I'm curled up in a ball on the floor of my office with the lights off. I hope no one notices. No more open bar. Woof.
Farmville is her only friend.
i had 75 notifications coming from ur status. here i was thinking i had friends.
you're single. I'm single. let's spend vday with the 3 most important men in our lives: ben, jerry, and josé
He told me that he wishes our relationship was more like prison: less touching, more butt sex.
Bank of America texted me 7 times in 12 hours to say my balance was below $50. I kept transfering money back in. Then I texted my bank saying that it was okay, i knew what I was doing.
I see you've set aside this special time to humiliate yourself in public.
Started with us just having a beer. Now Ivan lit a torch to walk to the store, Ben smashed a 26 in the parking lot, and they're throwing broken shot glasses. Fratio Friday is something.
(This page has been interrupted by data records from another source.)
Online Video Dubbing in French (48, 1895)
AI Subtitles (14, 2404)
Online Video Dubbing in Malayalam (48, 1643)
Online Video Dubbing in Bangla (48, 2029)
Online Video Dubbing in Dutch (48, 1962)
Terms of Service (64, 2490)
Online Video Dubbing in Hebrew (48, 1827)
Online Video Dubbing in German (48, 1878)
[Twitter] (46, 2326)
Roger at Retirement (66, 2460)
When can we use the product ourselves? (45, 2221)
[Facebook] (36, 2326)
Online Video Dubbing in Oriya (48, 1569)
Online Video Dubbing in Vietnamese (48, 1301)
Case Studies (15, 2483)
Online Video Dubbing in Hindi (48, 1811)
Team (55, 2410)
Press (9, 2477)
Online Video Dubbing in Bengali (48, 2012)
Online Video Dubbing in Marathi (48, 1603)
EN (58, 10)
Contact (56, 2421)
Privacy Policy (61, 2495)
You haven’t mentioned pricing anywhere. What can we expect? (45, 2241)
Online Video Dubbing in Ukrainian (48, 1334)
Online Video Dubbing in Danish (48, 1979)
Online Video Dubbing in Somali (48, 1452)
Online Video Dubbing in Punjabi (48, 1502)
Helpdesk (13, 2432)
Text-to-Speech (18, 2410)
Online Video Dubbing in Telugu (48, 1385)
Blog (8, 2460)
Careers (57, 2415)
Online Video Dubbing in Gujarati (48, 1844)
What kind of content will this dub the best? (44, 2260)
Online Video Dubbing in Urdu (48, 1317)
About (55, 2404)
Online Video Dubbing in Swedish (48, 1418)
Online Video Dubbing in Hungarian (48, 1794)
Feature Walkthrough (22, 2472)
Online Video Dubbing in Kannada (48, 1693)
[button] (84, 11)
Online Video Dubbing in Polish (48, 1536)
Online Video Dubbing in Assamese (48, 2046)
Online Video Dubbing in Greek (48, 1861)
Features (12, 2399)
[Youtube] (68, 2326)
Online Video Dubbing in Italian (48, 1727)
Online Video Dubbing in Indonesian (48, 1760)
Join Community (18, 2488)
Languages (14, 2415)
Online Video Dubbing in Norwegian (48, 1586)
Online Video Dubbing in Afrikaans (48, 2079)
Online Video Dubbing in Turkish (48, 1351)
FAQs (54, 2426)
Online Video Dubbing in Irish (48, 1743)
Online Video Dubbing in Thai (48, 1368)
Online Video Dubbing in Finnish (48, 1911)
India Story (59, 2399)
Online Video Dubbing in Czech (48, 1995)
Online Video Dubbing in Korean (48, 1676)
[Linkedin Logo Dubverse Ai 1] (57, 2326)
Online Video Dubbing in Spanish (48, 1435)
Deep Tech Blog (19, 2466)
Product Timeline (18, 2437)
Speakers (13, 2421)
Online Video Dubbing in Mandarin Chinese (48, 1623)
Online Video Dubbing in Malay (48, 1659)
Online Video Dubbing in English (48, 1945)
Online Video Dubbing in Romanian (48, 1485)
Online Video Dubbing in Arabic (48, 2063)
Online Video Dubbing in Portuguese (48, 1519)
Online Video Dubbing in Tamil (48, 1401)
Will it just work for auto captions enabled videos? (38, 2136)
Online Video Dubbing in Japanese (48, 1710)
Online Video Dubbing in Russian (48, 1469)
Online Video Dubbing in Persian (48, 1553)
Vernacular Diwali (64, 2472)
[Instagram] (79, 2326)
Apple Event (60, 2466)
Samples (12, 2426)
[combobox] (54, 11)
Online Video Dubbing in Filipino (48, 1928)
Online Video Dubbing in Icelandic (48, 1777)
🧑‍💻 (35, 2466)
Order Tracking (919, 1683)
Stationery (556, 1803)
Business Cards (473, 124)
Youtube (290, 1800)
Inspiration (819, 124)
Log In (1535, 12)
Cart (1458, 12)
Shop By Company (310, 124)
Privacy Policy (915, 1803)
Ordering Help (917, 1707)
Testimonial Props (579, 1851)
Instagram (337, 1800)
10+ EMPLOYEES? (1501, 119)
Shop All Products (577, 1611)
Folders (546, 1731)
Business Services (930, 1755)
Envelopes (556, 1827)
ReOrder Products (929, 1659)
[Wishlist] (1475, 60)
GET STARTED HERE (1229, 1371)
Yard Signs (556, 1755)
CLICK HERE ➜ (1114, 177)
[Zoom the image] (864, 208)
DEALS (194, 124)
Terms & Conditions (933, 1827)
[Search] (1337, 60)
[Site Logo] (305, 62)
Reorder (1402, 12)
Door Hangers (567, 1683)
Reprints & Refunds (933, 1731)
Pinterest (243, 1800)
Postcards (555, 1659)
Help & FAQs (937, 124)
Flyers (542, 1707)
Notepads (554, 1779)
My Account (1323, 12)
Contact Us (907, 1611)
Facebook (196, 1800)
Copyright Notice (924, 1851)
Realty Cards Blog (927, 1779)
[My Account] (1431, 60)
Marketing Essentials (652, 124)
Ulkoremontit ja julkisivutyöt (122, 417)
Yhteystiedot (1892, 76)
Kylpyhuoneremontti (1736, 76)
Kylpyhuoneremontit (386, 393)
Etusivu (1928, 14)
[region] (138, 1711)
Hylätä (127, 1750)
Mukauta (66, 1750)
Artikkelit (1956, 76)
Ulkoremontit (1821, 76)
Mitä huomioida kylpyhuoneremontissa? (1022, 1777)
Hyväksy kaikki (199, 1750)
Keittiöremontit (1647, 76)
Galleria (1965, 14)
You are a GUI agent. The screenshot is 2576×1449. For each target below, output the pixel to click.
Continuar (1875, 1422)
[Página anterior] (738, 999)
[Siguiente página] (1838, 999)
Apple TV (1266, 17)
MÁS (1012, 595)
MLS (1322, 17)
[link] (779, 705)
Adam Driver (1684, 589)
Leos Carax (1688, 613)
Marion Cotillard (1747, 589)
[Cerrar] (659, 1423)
Im coming down to miami this weekend
We shall drink from the everclear river
Dude if you're not gonna answer them I'm gonna stop snapchatting you my hook ups
Seriously, don't even. "Hi, have I seen you half naked covered in bright red body paint on the internet?" is NOT acceptable water-cooler chit-chat.
Aw.
When that wave blew your top off I heard someone yell "SPANK BANK"
As a former fat girl, that's probably the best compliment I've ever received ever!
I left when you were using your mug to lay on the street and ask for spare change
Bring me pizza. I'll trade you your underwear you left here for 2 slices.
Was I just dreaming, or was there a corpse at work last night?
She was just sleeping.
Is it bad that I'm kind of disappointed by that?